Present the material below as a numbered list, one line per item, with any blank lines omitted.
**********
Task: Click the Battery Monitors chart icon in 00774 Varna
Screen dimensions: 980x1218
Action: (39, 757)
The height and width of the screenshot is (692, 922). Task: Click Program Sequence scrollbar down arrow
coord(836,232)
**********
**OUTPUT OF THE TASK**
1. Task: Click the Battery Monitors chart icon in 00774 Varna
2. Screen dimensions: 980x1218
3. Action: (39, 757)
4. The height and width of the screenshot is (692, 922). Task: Click Program Sequence scrollbar down arrow
5. coord(836,232)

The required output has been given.